By Daniel J. Vance


  "In the United States there are 5.6 million cases of dementia of which an estimated 20 percent are of vascular origin. This (20 percent), however, is but the tip of the iceberg," said Dr. Don B. Smith, National Stroke Association (NSA) spokesperson and director of the Colorado Neurological Institute.

  "Dementia" is the medical term for persons experiencing a sustained decline in their intellectual levels, usually involving a considerable deterioration of memory, judgment, language, abstract thought, and behavior. It's a mental disability. Persons with dementia such as Alzheimer's disease may wander the streets lost, not recognize family and friends, and lose the ability to carry out basic work tasks.

  The 20 percent of dementia cases "of vascular origin" typically stem from a stroke or a series of strokes. It involves a blood clot or broken blood vessels that interrupt blood flow in the brain, leading to brain damage. Vascular dementia, the kind Smith cites, is second as a form of dementia only to Alzheimer's disease. While not in the public eye, it can be as disabling as Alzheimer's disease.

  "Persons with vascular dementia lose their ability to remember things, may have some change in personality, and may have what looks like depression," said Smith. "They also may have difficulties with calculations, solving problems or planning."

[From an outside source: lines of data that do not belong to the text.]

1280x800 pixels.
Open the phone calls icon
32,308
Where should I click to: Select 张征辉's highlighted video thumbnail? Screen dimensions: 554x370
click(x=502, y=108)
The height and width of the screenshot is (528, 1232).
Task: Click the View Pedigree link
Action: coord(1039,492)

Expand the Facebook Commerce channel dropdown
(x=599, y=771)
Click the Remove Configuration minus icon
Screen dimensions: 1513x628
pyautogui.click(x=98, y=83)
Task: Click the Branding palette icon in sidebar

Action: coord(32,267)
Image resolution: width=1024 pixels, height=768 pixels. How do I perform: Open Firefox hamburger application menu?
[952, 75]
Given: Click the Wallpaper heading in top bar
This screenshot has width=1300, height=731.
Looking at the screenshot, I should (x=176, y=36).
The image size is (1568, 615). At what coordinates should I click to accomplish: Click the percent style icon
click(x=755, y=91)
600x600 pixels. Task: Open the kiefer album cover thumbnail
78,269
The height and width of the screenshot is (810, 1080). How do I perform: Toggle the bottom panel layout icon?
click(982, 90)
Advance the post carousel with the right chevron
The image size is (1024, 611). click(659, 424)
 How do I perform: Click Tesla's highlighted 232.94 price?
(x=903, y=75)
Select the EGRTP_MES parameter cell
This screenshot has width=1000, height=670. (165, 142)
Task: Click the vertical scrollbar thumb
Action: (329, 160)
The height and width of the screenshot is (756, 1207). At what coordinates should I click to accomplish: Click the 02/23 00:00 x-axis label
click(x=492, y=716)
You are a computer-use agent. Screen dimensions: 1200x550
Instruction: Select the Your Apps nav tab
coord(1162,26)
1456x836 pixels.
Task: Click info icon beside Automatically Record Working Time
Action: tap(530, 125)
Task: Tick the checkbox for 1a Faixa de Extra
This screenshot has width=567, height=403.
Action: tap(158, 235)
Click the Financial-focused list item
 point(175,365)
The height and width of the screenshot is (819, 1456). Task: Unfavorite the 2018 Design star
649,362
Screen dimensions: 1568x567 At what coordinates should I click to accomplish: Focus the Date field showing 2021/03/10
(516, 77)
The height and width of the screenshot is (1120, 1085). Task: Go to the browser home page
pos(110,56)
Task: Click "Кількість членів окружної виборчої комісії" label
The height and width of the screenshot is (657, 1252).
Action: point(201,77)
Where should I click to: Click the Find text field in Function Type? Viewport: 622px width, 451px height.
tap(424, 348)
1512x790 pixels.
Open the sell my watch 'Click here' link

  The estimated number of cases is only the "tip of the iceberg" because vascular dementia and Alzheimer's disease often co-exist in the same individual. Besides the undiagnosed cases, it's also impossible to count the number of stroke victims affected by cognitive impairment that stops just short of clinical dementia.

  "Treatment of stroke risk factors (such as controlling blood pressure) can reduce the risk of dementia as well as the risk of stroke," said Dr. Smith.

  As for vascular dementia itself, the Food and Drug Administration as yet does not have an approved treatment plan. At least one promising medication under review, donepezil hydrochloride, also has been used to treat Alzheimer's disease. The drug prevents a brain chemical used in memory and learning from breaking down.

  Since stroke is the leading cause of adult disability, and vascular dementia one of its many disabling after-effects, you now have two more compelling reasons to monitor your blood pressure, watch your diet, exercise, quit smoking and control cholesterol levels.